## Task requirements
Search the data for the string "will" and extract every line where it appears.

## Records for this exercise
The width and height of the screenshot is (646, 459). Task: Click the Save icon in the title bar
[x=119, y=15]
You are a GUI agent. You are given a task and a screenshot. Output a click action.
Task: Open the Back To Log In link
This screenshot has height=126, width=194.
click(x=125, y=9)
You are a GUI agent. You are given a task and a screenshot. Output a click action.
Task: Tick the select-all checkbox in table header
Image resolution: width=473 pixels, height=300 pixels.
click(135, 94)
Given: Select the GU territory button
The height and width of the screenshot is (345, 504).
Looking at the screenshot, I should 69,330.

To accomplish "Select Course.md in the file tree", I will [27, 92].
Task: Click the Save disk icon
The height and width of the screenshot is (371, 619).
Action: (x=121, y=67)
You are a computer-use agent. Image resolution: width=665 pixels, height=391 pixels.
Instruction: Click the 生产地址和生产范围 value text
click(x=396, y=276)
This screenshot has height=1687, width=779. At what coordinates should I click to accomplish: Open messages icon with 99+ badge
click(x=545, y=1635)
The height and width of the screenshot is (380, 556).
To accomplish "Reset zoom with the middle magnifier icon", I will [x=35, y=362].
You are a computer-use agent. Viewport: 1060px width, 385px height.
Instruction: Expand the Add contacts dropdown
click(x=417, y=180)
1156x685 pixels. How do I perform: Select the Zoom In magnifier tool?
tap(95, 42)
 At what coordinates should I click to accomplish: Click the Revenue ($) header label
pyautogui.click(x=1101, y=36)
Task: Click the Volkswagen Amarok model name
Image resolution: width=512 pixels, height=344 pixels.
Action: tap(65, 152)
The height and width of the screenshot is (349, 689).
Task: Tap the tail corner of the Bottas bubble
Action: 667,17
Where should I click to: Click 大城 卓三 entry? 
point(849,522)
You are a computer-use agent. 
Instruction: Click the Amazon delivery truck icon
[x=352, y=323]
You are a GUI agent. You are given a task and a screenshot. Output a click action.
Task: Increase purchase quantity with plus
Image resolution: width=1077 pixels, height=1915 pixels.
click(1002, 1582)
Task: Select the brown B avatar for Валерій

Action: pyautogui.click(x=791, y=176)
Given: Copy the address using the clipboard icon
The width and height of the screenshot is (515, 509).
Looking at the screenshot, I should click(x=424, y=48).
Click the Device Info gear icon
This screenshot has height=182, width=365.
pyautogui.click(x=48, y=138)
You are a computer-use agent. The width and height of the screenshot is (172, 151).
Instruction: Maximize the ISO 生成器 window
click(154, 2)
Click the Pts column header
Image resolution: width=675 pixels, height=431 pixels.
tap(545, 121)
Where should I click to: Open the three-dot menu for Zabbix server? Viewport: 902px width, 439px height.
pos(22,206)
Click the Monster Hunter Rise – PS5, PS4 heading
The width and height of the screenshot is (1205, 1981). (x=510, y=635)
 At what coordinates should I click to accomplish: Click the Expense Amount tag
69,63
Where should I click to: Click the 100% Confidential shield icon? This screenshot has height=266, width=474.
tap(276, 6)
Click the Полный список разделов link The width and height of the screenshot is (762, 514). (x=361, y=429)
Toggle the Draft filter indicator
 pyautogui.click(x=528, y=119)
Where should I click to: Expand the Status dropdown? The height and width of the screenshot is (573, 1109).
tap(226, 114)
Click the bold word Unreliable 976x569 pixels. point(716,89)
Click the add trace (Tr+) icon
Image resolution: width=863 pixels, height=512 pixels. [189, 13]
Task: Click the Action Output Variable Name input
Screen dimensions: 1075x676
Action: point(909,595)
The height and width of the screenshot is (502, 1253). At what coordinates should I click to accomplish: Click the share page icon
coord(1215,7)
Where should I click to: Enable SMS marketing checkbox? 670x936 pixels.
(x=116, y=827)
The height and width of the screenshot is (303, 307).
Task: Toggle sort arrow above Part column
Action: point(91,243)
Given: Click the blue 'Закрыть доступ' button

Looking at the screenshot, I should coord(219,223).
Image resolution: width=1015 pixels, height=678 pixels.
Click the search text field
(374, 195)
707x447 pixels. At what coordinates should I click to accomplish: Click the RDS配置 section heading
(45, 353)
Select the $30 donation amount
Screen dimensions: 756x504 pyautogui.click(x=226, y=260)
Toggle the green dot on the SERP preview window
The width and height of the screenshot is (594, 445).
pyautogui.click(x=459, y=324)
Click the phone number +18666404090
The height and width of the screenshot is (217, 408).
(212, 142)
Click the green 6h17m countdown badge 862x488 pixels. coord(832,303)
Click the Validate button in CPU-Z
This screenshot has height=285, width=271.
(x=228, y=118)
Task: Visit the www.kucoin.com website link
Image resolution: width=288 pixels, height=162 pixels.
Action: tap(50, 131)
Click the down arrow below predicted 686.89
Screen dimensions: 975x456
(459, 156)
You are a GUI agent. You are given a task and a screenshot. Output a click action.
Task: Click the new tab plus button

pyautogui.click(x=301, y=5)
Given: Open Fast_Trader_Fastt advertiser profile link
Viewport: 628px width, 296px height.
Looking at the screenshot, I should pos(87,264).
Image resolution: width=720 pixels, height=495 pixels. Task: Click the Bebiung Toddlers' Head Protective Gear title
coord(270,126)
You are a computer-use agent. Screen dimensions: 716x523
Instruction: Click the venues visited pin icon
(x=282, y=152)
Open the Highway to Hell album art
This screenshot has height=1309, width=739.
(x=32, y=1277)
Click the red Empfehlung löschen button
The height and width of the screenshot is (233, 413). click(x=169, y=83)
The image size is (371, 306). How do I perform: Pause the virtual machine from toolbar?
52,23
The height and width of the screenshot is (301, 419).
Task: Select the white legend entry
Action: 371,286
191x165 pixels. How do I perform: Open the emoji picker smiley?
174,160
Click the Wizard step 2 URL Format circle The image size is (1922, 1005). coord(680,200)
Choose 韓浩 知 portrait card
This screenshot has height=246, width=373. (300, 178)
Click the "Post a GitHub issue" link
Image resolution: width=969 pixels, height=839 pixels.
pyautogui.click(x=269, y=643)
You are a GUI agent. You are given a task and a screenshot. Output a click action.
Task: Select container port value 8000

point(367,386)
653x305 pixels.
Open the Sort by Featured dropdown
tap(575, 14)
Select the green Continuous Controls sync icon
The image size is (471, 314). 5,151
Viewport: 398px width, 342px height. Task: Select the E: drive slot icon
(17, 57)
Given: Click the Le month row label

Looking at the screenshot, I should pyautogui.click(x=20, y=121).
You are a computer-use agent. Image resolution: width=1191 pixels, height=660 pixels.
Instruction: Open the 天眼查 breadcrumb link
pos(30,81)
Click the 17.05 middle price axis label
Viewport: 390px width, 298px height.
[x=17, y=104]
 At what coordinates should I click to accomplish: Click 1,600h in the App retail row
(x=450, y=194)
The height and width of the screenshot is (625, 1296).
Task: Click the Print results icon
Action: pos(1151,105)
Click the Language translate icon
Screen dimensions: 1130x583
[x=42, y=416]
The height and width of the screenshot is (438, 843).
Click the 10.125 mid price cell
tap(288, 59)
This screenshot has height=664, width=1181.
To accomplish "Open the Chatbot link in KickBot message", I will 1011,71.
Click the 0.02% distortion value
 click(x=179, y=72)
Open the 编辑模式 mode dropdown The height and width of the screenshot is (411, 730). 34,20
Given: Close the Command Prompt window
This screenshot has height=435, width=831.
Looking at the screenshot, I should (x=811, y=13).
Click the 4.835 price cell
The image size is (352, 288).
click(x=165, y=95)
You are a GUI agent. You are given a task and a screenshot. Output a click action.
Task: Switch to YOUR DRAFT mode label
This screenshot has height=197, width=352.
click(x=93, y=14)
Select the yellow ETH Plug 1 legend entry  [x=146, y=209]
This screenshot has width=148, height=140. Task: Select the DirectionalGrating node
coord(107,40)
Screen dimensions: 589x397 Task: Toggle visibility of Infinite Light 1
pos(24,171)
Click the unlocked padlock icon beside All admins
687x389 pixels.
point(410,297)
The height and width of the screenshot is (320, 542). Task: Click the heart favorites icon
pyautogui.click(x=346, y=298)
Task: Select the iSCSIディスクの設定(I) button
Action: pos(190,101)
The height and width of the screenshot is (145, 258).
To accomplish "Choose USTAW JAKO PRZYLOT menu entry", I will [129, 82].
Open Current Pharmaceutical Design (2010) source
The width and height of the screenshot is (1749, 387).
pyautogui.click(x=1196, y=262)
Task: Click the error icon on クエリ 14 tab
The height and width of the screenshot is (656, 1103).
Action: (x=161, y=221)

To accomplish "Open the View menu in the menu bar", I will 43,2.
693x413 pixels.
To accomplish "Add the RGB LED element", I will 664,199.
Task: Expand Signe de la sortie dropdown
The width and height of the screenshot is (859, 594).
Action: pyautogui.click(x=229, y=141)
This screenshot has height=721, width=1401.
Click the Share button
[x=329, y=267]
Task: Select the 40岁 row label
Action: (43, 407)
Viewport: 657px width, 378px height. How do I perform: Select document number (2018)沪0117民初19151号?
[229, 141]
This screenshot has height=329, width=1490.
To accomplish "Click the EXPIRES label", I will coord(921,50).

## Task answer
To accomplish "Select Course.md in the file tree", I will [27, 92].
To accomplish "Reset zoom with the middle magnifier icon", I will [x=35, y=362].
To accomplish "Open the Chatbot link in KickBot message", I will 1011,71.
To accomplish "Choose USTAW JAKO PRZYLOT menu entry", I will [129, 82].
To accomplish "Open the View menu in the menu bar", I will 43,2.
To accomplish "Add the RGB LED element", I will 664,199.
To accomplish "Click the EXPIRES label", I will coord(921,50).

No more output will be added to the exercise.